The constructor provided by Anthropic is rather verbose, so we clean it up a bit, using a lowercase version of the name.

usage(5)
In: 5; Out: 0; Cache create: 0; Cache read: 0; Total Tokens: 5; Server tool use (web search requests): 0

source

Usage.total

 Usage.total ()
Exported source
def _dgetattr(o,s,d): 
    "Like getattr, but returns the default if the result is None"
    return getattr(o,s,d) or d

@patch(as_prop=True)
def total(self:Usage): return self.input_tokens+self.output_tokens+_dgetattr(self, "cache_creation_input_tokens",0)+_dgetattr(self, "cache_read_input_tokens",0)

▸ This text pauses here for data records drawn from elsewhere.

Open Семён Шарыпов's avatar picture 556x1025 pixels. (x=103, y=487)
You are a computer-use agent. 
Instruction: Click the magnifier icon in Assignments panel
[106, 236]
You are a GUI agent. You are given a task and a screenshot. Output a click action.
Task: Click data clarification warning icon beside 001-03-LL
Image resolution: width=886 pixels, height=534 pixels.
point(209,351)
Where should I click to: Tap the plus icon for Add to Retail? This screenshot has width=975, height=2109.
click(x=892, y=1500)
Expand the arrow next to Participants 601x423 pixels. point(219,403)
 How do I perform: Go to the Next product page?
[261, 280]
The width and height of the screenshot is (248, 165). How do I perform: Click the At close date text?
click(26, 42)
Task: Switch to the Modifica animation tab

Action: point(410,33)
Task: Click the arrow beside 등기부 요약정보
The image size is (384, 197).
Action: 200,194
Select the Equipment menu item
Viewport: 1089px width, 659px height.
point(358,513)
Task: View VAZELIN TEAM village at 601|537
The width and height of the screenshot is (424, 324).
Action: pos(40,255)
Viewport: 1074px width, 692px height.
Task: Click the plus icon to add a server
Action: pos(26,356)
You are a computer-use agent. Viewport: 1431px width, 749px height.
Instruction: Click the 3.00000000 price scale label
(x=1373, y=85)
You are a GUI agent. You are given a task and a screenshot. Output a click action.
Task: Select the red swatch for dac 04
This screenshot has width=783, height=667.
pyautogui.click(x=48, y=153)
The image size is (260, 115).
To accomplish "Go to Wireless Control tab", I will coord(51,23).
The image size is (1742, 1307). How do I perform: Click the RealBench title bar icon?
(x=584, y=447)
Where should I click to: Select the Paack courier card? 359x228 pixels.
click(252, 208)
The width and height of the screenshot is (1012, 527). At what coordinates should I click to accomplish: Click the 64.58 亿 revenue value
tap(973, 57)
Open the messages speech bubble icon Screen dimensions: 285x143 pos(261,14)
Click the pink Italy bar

Adding a total property to Usage makes it easier to see how many tokens we’ve used up altogether.

usage(5,1).total
6

source

Usage.__repr__

 Usage.__repr__ ()

Return repr(self).

Exported source
@patch
def __repr__(self:Usage):
    io_toks = f'In: {self.input_tokens}; Out: {self.output_tokens}'
    cache_toks = f'Cache create: {_dgetattr(self, "cache_creation_input_tokens",0)}; Cache read: {_dgetattr(self, "cache_read_input_tokens",0)}'
    server_tool_use = _dgetattr(self, "server_tool_use",server_tool_usage())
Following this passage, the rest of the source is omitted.